■ **Exercise tasks**
• a. Transcribe the part of the forum thread that opens with the words containing "## Dontworrybeappy (Mar" and closes with "if she does!".
• b. Answer these questions from the forum thread:
(i) What is the name of the client's palomino pinto Gypsy mare that is currently on cam?
(ii) What is Bug's technical due date?
(iii) How many years did the poster wait before breeding Bug again?
• c. Which usernames appear in the post headers of the forum thread?

■ **Passage to read**
┏━━

Congratulations she is a real cutie.


----------



## atotton (Mar 17, 2013)

Congrats! Beautiful baby girl!


----------



## lexischase (Mar 17, 2013)

Super cute!! Congrats!!


----------



## eagles ring farm (Mar 17, 2013)

So pretty .we finally get to see the mystery girl

congrats


----------



## Dontworrybeappy (Mar 17, 2013)

Currently "on cam" - a client's palomino pinto Gypsy mare "Promise" (you will see her owner here doing mane and tail duty - I'm not going to be responsible for THAT!)



She's due in about a month - not much in the bag department as of today.

Also Bug - my teeny little First Knight's Redi or Not daughter... worried about this one - her first foal died in utero and had to be pulled at the clinic. THREE different vets told me she was fine to breed again - baby not too big (it was term), etc... I waited 2 years to do it, but I'm still nervous. If she has trouble with this one she won't be bred again. She's huge and might be starting to bag - she either took before her last breeding date or we're going early.... technically she's due 5/27 but I don't see her going that long - I'll be a nervous wreck if she does!

There are also at least 4 more client's minis coming in this year at some point or another!


----------



## countrymini (Mar 17, 2013)

Congratulations! What a way to finish. She is beautiful, even came out with her hair done


----------



## chandab (Mar 17, 2013)

Congrats! She's so cute.


----------



## Eagle (Mar 18, 2013)

Thanks for the update


----------

┗━━

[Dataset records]
┏━━

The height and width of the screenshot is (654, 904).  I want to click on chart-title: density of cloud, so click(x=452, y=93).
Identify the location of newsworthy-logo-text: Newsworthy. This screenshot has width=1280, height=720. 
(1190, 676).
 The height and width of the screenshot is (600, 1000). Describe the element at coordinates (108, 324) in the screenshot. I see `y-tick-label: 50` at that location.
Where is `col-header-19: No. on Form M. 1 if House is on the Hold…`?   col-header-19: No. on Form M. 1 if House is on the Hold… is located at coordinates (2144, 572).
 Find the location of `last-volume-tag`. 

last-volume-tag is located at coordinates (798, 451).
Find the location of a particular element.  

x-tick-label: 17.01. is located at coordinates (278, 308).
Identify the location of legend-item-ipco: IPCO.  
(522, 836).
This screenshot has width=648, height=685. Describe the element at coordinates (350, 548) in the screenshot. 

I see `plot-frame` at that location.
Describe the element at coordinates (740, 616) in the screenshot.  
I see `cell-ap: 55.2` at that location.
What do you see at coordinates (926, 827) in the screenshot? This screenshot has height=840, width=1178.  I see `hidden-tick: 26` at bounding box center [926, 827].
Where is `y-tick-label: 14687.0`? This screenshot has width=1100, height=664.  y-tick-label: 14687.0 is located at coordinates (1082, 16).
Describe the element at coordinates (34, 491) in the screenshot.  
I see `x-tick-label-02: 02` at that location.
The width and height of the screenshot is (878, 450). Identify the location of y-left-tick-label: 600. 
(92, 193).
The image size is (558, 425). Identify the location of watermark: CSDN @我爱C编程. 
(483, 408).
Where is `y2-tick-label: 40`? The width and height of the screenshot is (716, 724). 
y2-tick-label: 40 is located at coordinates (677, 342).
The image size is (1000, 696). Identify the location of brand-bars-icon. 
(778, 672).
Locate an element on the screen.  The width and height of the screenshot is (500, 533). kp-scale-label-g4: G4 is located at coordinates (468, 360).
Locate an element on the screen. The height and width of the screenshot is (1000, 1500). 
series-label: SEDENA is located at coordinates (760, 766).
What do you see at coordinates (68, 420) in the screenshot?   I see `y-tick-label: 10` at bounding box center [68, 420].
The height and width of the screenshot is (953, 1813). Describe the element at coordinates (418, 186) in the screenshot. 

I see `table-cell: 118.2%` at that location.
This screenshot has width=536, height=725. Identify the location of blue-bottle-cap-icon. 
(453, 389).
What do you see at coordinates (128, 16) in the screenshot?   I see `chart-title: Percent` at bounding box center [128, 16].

┗━━

■ **Completed exercise**
• a.
## Dontworrybeappy (Mar 17, 2013)

Currently "on cam" - a client's palomino pinto Gypsy mare "Promise" (you will see her owner here doing mane and tail duty - I'm not going to be responsible for THAT!)



She's due in about a month - not much in the bag department as of today.

Also Bug - my teeny little First Knight's Redi or Not daughter... worried about this one - her first foal died in utero and had to be pulled at the clinic. THREE different vets told me she was fine to breed again - baby not too big (it was term), etc... I waited 2 years to do it, but I'm still nervous. If she has trouble with this one she won't be bred again. She's huge and might be starting to bag - she either took before her last breeding date or we're going early.... technically she's due 5/27 but I don't see her going that long - I'll be a nervous wreck if she does!

• b.
(i) Promise
(ii) 5/27
(iii) 2 years

• c.
atotton
lexischase
eagles ring farm
Dontworrybeappy
countrymini
chandab
Eagle